[Required work] The answer is to be an exact copy of the lines below running from the line with "Click the Secondary column swap-arrows icon" down to the line with "Given: Open the", both ends included, and nothing more.

[Dataset excerpts]
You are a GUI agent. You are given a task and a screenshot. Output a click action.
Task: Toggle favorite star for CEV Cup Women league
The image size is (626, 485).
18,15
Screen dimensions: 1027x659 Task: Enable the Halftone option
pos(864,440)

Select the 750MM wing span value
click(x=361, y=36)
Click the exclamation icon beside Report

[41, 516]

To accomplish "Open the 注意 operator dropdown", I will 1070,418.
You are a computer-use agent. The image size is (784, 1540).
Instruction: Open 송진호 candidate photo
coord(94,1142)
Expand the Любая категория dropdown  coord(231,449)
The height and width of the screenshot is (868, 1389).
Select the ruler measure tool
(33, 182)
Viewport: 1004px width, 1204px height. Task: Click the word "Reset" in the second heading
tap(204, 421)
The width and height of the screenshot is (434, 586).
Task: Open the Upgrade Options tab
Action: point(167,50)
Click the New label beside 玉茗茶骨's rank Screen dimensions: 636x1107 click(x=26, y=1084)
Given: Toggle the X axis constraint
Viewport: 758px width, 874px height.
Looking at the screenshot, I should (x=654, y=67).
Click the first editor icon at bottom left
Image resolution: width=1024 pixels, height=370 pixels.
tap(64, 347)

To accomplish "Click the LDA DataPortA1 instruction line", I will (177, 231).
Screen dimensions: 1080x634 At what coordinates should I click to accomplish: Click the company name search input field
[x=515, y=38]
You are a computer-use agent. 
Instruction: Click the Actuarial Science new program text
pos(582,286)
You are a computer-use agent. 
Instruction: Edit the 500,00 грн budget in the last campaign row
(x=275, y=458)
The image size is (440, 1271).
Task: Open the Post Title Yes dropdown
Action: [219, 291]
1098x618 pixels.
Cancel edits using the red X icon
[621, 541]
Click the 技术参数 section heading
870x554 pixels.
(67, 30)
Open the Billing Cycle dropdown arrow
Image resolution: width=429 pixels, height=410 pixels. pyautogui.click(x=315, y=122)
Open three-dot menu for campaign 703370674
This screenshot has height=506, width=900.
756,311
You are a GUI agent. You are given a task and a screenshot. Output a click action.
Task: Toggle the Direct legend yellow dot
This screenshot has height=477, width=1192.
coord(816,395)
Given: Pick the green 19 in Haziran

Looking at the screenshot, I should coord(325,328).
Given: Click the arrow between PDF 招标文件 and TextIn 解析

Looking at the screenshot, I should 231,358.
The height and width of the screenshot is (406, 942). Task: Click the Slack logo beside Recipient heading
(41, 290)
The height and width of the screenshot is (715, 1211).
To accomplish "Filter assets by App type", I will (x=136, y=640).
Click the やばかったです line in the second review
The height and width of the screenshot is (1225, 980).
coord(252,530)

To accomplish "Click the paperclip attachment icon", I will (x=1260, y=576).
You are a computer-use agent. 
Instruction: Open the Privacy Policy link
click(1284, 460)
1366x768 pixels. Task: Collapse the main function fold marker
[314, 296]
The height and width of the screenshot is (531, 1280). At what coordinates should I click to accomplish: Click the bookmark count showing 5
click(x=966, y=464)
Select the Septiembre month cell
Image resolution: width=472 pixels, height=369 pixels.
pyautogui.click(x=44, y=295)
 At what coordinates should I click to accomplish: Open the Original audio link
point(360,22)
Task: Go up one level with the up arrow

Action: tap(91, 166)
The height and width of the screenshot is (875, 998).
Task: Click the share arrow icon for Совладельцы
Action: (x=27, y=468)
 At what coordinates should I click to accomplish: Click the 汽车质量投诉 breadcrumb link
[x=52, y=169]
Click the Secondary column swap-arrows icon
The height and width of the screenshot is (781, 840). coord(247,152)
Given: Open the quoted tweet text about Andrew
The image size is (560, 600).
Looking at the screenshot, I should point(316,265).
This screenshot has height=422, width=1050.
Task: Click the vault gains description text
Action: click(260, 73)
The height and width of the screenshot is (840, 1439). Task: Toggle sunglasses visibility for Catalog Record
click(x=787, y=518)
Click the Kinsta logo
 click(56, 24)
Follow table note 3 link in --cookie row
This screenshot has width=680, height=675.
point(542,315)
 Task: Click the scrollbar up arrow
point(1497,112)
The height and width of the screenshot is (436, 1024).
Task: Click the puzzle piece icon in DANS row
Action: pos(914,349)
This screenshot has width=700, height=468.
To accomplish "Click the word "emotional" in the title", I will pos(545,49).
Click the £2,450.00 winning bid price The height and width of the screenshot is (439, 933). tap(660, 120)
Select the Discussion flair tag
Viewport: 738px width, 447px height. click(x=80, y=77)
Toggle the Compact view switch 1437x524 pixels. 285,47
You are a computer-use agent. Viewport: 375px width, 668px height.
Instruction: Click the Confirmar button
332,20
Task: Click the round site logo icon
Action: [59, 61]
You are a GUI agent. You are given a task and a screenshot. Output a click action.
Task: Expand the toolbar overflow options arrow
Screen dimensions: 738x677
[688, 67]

[Response to this exercise]
Click the Secondary column swap-arrows icon
The height and width of the screenshot is (781, 840). coord(247,152)
Given: Open the quoted tweet text about Andrew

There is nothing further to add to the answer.